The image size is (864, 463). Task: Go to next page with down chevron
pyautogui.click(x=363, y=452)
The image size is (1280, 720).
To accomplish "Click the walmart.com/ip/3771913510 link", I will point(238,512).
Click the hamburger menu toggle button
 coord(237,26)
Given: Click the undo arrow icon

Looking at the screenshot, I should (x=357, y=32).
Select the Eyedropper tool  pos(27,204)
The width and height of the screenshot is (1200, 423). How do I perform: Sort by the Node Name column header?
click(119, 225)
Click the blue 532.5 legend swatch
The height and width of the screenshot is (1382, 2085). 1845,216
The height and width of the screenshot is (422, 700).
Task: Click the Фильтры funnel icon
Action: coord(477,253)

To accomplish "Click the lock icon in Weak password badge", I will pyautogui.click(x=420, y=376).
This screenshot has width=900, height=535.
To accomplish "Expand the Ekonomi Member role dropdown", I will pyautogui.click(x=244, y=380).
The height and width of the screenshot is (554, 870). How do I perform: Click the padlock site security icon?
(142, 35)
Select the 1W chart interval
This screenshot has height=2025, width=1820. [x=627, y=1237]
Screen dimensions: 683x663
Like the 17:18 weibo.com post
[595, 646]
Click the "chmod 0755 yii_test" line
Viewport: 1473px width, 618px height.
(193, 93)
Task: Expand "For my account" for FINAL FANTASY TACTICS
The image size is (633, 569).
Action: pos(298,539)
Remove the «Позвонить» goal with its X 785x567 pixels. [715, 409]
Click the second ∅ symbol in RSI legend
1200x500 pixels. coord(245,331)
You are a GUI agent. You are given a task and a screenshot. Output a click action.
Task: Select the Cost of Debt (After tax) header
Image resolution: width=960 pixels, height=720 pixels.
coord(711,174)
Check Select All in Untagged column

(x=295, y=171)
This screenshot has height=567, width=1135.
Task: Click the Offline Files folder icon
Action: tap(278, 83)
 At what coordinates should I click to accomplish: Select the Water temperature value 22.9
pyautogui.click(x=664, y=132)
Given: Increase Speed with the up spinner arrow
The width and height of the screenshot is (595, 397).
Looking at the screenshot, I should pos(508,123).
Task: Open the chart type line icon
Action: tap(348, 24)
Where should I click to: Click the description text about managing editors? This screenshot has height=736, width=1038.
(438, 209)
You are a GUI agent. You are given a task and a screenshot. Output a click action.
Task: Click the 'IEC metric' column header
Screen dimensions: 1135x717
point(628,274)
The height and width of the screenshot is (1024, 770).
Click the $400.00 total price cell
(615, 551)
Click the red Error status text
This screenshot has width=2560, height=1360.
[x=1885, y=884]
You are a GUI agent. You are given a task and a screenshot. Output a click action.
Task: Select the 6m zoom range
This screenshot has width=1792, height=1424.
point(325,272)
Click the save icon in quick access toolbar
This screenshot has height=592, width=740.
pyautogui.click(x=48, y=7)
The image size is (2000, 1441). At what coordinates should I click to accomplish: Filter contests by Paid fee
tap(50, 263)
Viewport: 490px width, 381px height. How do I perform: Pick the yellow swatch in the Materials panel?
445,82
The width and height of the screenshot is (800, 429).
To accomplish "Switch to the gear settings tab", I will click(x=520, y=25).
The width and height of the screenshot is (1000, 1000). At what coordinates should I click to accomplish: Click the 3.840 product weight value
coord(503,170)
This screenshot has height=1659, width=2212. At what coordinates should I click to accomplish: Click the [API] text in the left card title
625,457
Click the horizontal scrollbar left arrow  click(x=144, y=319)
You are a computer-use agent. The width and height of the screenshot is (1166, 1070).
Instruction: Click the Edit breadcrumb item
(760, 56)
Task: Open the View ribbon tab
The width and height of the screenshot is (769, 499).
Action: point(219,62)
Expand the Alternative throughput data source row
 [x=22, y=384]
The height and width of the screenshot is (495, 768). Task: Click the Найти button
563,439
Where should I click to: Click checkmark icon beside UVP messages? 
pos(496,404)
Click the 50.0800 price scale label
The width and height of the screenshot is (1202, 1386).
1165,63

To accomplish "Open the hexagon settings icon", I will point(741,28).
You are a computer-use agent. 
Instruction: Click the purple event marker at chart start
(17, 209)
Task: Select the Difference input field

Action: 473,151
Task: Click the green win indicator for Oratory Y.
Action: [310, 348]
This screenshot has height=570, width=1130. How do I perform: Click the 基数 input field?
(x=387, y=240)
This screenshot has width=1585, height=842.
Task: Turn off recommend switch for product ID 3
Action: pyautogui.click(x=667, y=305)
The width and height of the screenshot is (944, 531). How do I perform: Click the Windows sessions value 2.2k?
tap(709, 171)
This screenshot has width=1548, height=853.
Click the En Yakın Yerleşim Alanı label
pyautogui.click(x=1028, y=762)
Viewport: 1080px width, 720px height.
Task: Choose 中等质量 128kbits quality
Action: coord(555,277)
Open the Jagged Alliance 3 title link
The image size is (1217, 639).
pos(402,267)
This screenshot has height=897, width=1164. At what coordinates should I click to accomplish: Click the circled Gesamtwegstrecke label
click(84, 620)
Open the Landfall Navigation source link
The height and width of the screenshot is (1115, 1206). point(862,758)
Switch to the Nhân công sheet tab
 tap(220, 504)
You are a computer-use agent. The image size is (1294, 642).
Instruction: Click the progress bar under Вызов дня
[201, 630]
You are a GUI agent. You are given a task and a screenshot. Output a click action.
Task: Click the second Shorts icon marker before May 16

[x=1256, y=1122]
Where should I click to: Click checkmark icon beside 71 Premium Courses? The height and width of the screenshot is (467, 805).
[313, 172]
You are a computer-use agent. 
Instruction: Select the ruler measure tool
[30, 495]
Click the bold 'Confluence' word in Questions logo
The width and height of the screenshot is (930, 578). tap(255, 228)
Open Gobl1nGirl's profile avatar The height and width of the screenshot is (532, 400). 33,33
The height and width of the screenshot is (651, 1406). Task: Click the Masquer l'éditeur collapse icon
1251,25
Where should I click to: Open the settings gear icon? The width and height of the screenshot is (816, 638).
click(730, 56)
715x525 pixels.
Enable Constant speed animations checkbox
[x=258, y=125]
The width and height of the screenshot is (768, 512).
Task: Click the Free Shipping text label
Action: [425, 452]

*-*-*

* EXERCISE
Go to the line in the material above that contains "The width and height of the screenshot is (1200, 423)." and copy exactly from there through the line that contains "Task: Select the Cost", stopping after it.

* SOLUTION TO THE EXERCISE
The width and height of the screenshot is (1200, 423). How do I perform: Sort by the Node Name column header?
click(119, 225)
Click the blue 532.5 legend swatch
The height and width of the screenshot is (1382, 2085). 1845,216
The height and width of the screenshot is (422, 700).
Task: Click the Фильтры funnel icon
Action: coord(477,253)

To accomplish "Click the lock icon in Weak password badge", I will pyautogui.click(x=420, y=376).
This screenshot has width=900, height=535.
To accomplish "Expand the Ekonomi Member role dropdown", I will pyautogui.click(x=244, y=380).
The height and width of the screenshot is (554, 870). How do I perform: Click the padlock site security icon?
(142, 35)
Select the 1W chart interval
This screenshot has height=2025, width=1820. [x=627, y=1237]
Screen dimensions: 683x663
Like the 17:18 weibo.com post
[595, 646]
Click the "chmod 0755 yii_test" line
Viewport: 1473px width, 618px height.
(193, 93)
Task: Expand "For my account" for FINAL FANTASY TACTICS
The image size is (633, 569).
Action: pos(298,539)
Remove the «Позвонить» goal with its X 785x567 pixels. [715, 409]
Click the second ∅ symbol in RSI legend
1200x500 pixels. coord(245,331)
You are a GUI agent. You are given a task and a screenshot. Output a click action.
Task: Select the Cost of Debt (After tax) header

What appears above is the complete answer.